Dia nampak melunak, tatapannya kembali menghangat. Kami kembali duduk menikmati senja yang mulai berubah gelap. Pertama kalinya aku kembali merasakan ketenangan, bukan sekadar hampa, perasaan hangat seperti saat kembali menemukan tempat untuk pulang. “Oppa..”
“Hm..”
“Di bawah sana ada sebuah goa, di dalam goa itu terdapat banyak sekali ular. Tapi sayang hari ini laut sedang pasang, kita tak bisa melihatnya kesana. Dan di sana, tepat di bawah pura itu, yang saat ini sedang direndam air laut yang pasang, terdapat sebuah mata air tawar. Bukankah itu merupakan keajaiban?”
Aku menoleh karena tidak berhasil mendengar suaranya, dia membisu dan aku terhanyut dengan nyaringnya debaran ombak.
“Aku ingin mengetahui lebih banyak tentang tempat ini, tapi kenapa kau selalu lebih menarik untuk di amati? Saat ini, di tempat ini, kau terlihat sangat bersinar meski dalam gelap. Bahagiamu nyata terpancar. Apa sedasyat itu efek dari pulang?”
“Entahlah, hatiku merasa tenang, walau masih banyak yang aku kenang namun aku tak lagi merasa gamang. Apakah luka itu sebenarnya telah memudar? Atau selama ini luka itu adalah wujud dari ketakutanku pulang?”
“Kau tak perlu lepaskan kenangan, cukup terima bila semua telah terbang bersama angan. Jalanmu masih panjang, jangan biarkan hatimu menjadi pajangan di tempat yang berlubang. Jangan lagi tengok ke belakang, cukup ingat ada aku di depan. Aku akan menjaga dan menemanimu hingga masa mendatang.”
“Tahukah Oppa, ini adalah tempat terakhir yang aku kunjungi bersama kedua orang tuaku. Dan kini, di tempat ini pula akan aku ikhlaskan lukaku. Akan ku bangun masa depanku. Bersamamu.”
“Tak perlu terburu-buru. Kita akan lakukan bersama, dirimu dan diriku. Lepaslah luka lalu, bangkitlah demi masa depan.”
Entah apa saja yang telah aku lewati, dahulu hatiku rasanya masih saja terkunci, di tempat yang tak ku tahu pasti. Tiba di sini bagai sebuah takdir, sebuah rasa tiba-tiba mengalir, hangatnya menjalar hingga buatku berpikir, apakah semua ini adalah akhir dari sebuah tabir? Beban yang menghimpit hilang begitu saja tanpa pamit.
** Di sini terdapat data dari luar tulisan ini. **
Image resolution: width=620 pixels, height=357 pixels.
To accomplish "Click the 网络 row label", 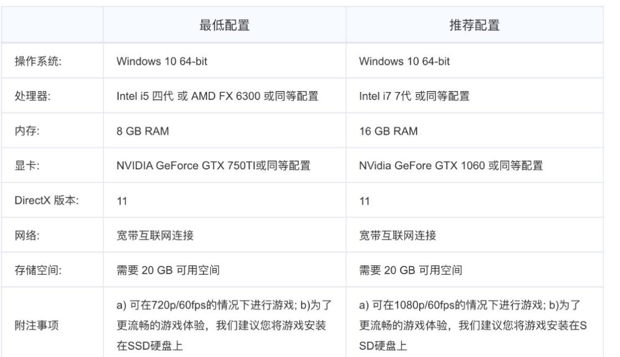I will (x=28, y=235).
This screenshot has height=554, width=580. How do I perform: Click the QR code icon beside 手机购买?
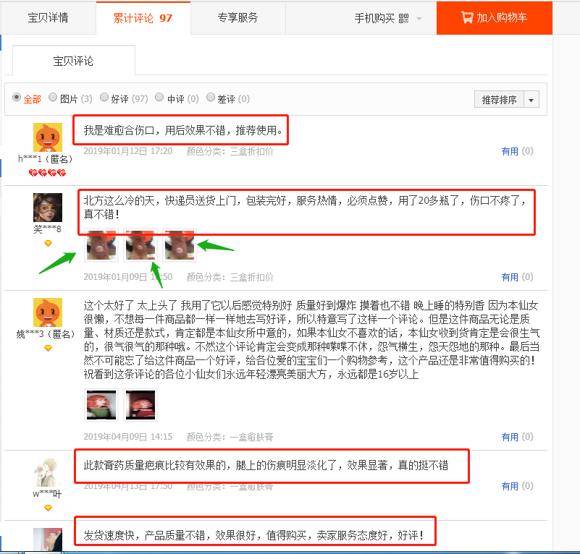coord(403,18)
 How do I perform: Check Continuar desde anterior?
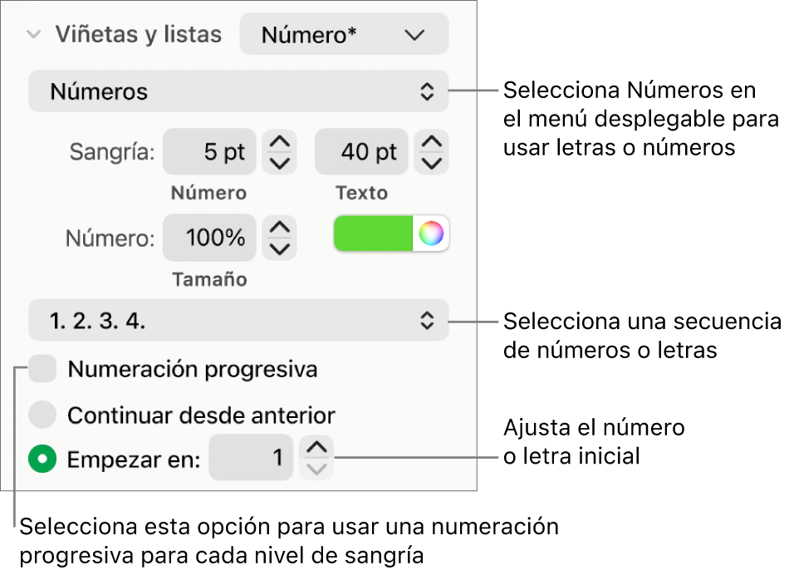point(42,414)

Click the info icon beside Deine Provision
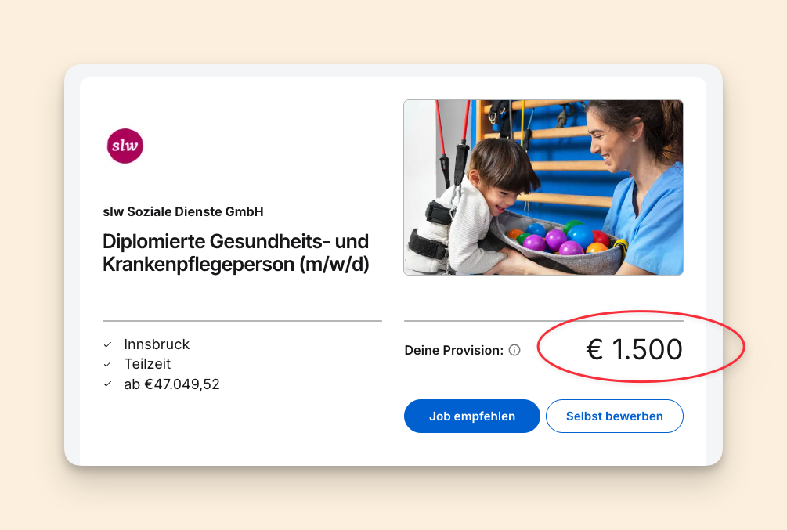coord(514,350)
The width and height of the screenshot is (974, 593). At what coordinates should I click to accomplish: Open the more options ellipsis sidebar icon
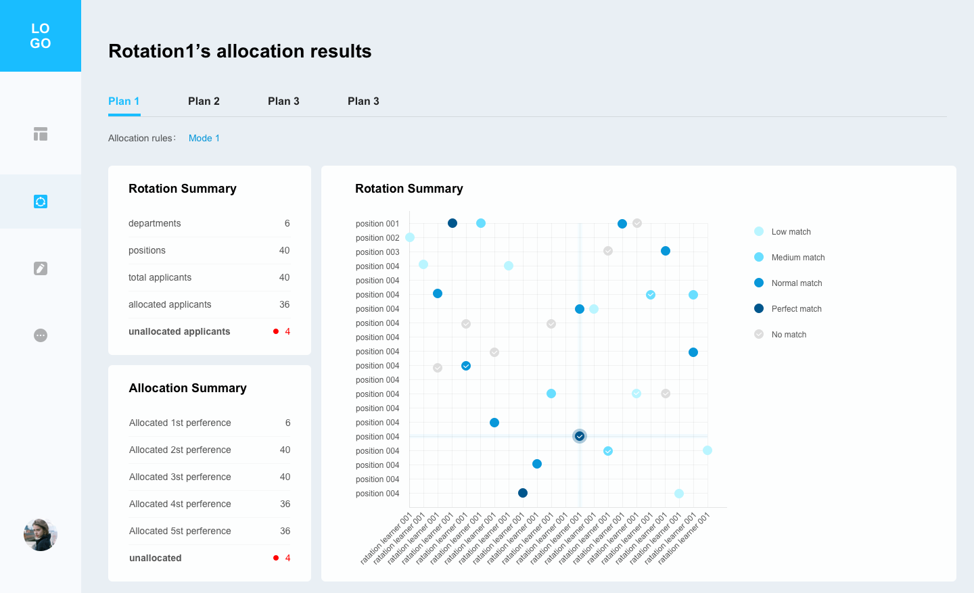point(41,335)
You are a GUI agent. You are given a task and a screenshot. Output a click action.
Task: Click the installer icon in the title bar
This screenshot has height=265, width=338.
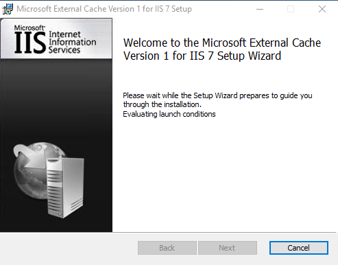[x=8, y=9]
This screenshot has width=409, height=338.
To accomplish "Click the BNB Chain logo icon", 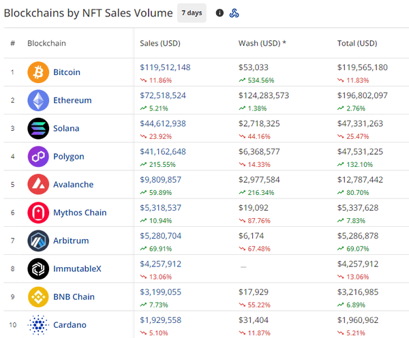I will click(x=38, y=296).
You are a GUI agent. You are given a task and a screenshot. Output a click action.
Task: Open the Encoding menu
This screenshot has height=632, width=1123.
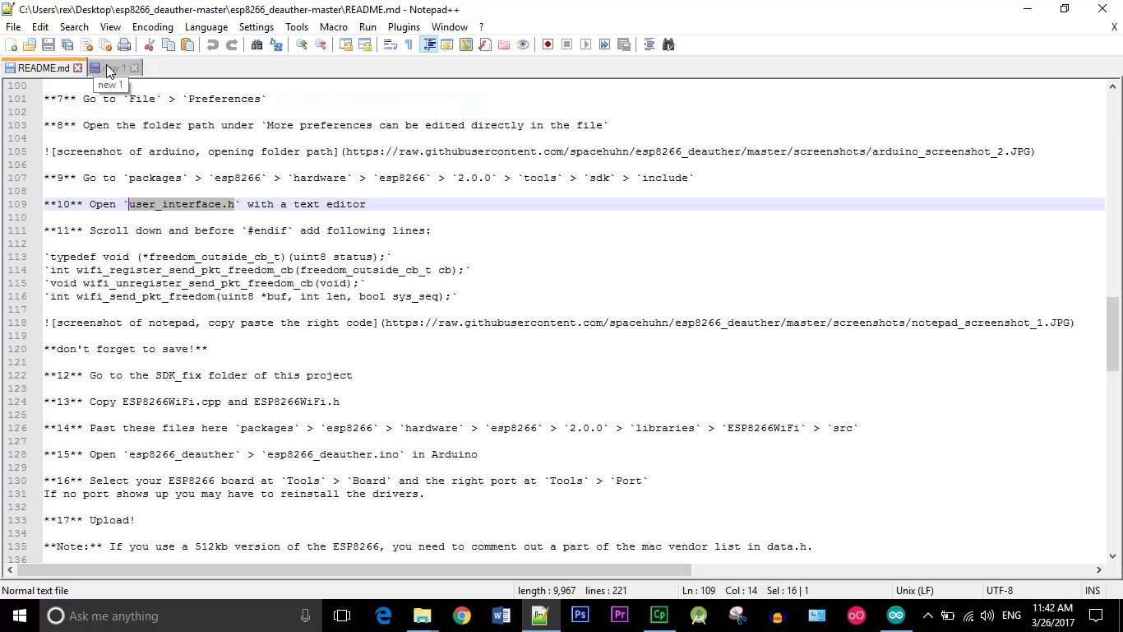point(152,26)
“Apa kini masih terasa berat? Atau malah hatimu menghangat? Melihat dari auramu nampaknya hatimu jadi meghangat. Akhirnya aku melakukan sesuatu yang tepat dengan membawamu kembali ke tampat ini.”
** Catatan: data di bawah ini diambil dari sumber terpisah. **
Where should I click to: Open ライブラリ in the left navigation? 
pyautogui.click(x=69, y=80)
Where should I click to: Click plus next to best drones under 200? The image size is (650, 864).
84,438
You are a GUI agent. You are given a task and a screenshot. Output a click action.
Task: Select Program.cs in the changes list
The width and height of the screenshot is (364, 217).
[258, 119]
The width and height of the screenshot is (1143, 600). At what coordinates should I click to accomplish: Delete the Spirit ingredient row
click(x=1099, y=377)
Tanpa banyak kata kami mengakhiri perjalanan hari ini dengan hati yang lebih ringan, bukan kami, mungkin lebih tepatnya diriku. Diriku yang telah mampu terlepas dari jerat luka tak kasat mata yang membelenggu jiwaku.
“Hari ini cantikmu memancar lebih cerah dari hari-hari lainnya. Teruslah bahagia, karena kau pantas bahagia, dan aku pun akan selalu bahagia bersama denganmu.”
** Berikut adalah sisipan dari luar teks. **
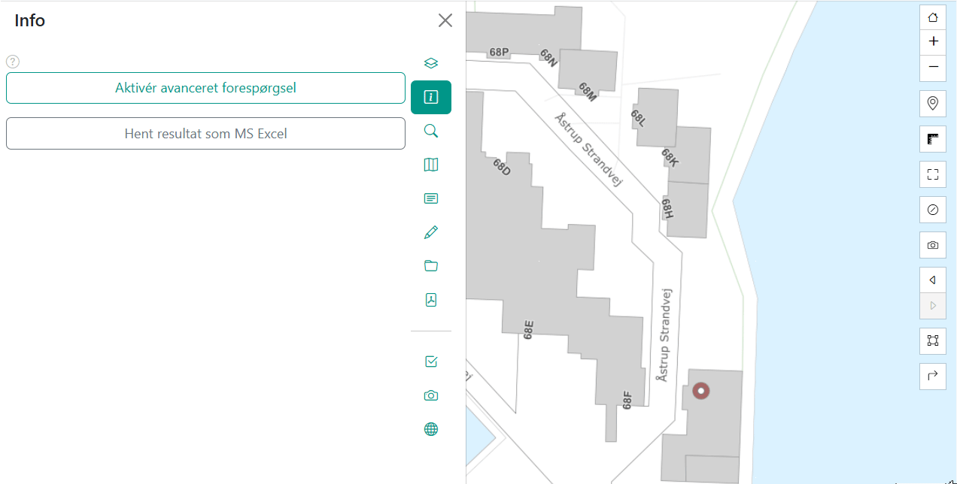Screen dimensions: 957x484
Task: Toggle the checkbox icon in sidebar
Action: 430,361
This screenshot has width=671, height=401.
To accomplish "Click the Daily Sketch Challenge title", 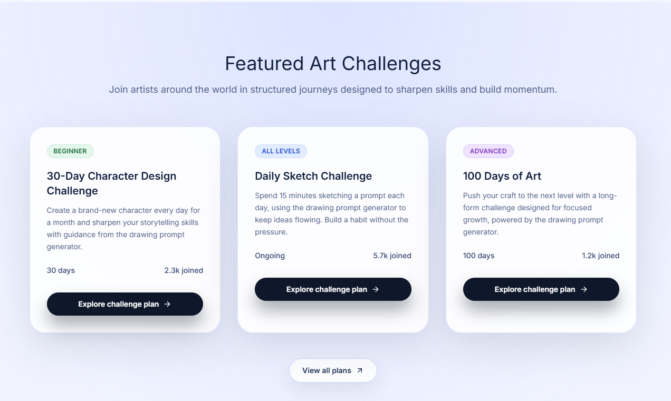I will [x=313, y=176].
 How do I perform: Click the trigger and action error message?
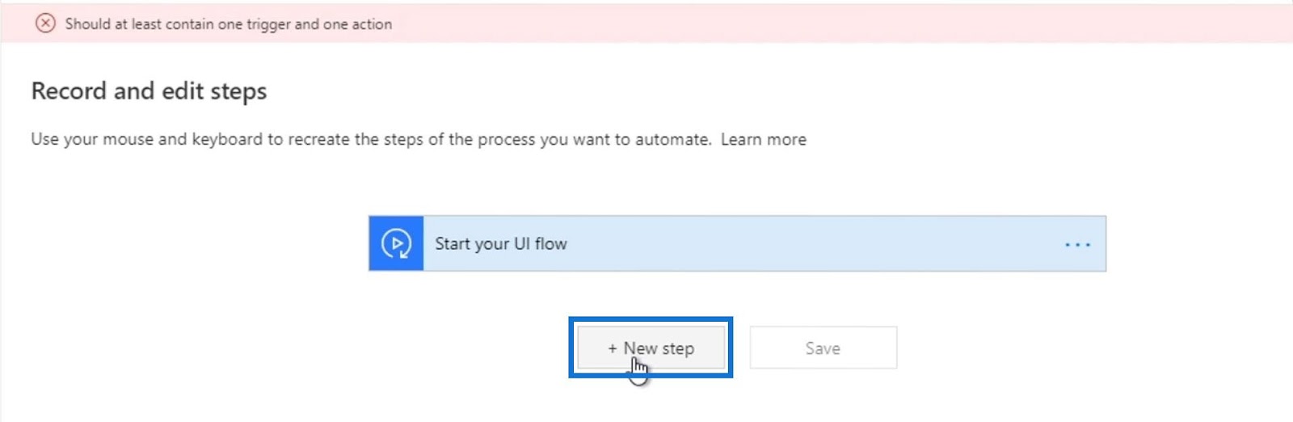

Sisa perjalanan kami diisi dengan napak tilas perjalanan masa kecilku. Kami berdua mengunjungi Taman Soekasada Ujung di mana terdapat bangunan peninggalan Kerajaan Karangasem yang dahulu digunakan sebagai tempat peristirahatan, selanjutnya kami mengunjungi Tirta Gangga yang juga merupakan peninggalan kerajaan yang dahulu dipergunakan sebagai lokasi pemandian. Serta kami mencoba berbagai kuliner khas Pulau Dewata. Kami mengakhiri perjalan kami kali ini dengan indah.
Aku berjanji, akan membuka peluang lagi untuk pulang, aku tak akan izinkan luka kembali datang. Meskipun belum hilang, jiwaku telah siap kembali bertualang, dengan dia si pejuang yang telah berhasil memenangkan hatiku serta mengembalikan jiwaku. Menghadapi luka tak selamanya berujung petaka, kau malah akan terlepas dari belenggu sengsara.